AIM OF THE EXERCISE:
Without altering a single character, set down all of the data below.

SUPPLIED INFORMATION:
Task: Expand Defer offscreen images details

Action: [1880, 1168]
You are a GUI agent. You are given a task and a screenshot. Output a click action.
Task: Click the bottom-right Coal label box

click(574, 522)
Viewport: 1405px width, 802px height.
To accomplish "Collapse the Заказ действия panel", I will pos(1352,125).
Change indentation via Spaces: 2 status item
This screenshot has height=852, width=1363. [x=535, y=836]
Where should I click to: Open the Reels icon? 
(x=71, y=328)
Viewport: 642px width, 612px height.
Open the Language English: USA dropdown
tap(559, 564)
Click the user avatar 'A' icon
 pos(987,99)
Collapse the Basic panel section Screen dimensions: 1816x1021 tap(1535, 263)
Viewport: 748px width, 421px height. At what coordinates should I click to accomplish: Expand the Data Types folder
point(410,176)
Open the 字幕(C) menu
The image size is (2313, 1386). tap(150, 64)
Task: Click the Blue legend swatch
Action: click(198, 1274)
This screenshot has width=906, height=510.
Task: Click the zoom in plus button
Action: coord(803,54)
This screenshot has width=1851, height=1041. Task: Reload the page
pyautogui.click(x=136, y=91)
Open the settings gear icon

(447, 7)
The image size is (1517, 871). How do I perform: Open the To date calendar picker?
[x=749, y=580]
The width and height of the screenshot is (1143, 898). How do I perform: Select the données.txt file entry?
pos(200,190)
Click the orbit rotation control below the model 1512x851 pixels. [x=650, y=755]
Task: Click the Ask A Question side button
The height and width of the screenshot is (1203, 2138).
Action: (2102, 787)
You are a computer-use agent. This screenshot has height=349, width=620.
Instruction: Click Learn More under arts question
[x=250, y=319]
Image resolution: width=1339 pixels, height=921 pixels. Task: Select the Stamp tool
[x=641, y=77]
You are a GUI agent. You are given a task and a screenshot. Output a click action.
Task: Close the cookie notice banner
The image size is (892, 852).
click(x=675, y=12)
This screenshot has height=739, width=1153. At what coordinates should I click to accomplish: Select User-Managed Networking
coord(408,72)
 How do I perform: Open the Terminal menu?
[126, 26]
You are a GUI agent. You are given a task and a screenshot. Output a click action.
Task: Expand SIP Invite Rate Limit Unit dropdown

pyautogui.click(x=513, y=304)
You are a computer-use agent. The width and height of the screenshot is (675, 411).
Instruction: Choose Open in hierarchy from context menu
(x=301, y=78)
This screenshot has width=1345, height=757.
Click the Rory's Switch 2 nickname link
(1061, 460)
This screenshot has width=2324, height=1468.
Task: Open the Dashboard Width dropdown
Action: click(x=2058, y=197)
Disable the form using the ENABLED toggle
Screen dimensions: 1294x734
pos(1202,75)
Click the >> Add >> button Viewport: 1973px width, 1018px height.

SOLUTION FOR THIS EXERCISE:
Task: Expand Defer offscreen images details

Action: [1880, 1168]
You are a GUI agent. You are given a task and a screenshot. Output a click action.
Task: Click the bottom-right Coal label box

click(574, 522)
Viewport: 1405px width, 802px height.
To accomplish "Collapse the Заказ действия panel", I will pos(1352,125).
Change indentation via Spaces: 2 status item
This screenshot has height=852, width=1363. [x=535, y=836]
Where should I click to: Open the Reels icon? 
(x=71, y=328)
Viewport: 642px width, 612px height.
Open the Language English: USA dropdown
tap(559, 564)
Click the user avatar 'A' icon
 pos(987,99)
Collapse the Basic panel section Screen dimensions: 1816x1021 tap(1535, 263)
Viewport: 748px width, 421px height. At what coordinates should I click to accomplish: Expand the Data Types folder
point(410,176)
Open the 字幕(C) menu
The image size is (2313, 1386). tap(150, 64)
Task: Click the Blue legend swatch
Action: click(198, 1274)
This screenshot has width=906, height=510.
Task: Click the zoom in plus button
Action: coord(803,54)
This screenshot has width=1851, height=1041. Task: Reload the page
pyautogui.click(x=136, y=91)
Open the settings gear icon

(447, 7)
The image size is (1517, 871). How do I perform: Open the To date calendar picker?
[x=749, y=580]
The width and height of the screenshot is (1143, 898). How do I perform: Select the données.txt file entry?
pos(200,190)
Click the orbit rotation control below the model 1512x851 pixels. [x=650, y=755]
Task: Click the Ask A Question side button
The height and width of the screenshot is (1203, 2138).
Action: (2102, 787)
You are a computer-use agent. This screenshot has height=349, width=620.
Instruction: Click Learn More under arts question
[x=250, y=319]
Image resolution: width=1339 pixels, height=921 pixels. Task: Select the Stamp tool
[x=641, y=77]
You are a GUI agent. You are given a task and a screenshot. Output a click action.
Task: Close the cookie notice banner
The image size is (892, 852).
click(x=675, y=12)
This screenshot has height=739, width=1153. At what coordinates should I click to accomplish: Select User-Managed Networking
coord(408,72)
 How do I perform: Open the Terminal menu?
[126, 26]
You are a GUI agent. You are given a task and a screenshot. Output a click action.
Task: Expand SIP Invite Rate Limit Unit dropdown

pyautogui.click(x=513, y=304)
You are a computer-use agent. The width and height of the screenshot is (675, 411).
Instruction: Choose Open in hierarchy from context menu
(x=301, y=78)
This screenshot has width=1345, height=757.
Click the Rory's Switch 2 nickname link
(1061, 460)
This screenshot has width=2324, height=1468.
Task: Open the Dashboard Width dropdown
Action: click(x=2058, y=197)
Disable the form using the ENABLED toggle
Screen dimensions: 1294x734
pos(1202,75)
Click the >> Add >> button Viewport: 1973px width, 1018px height.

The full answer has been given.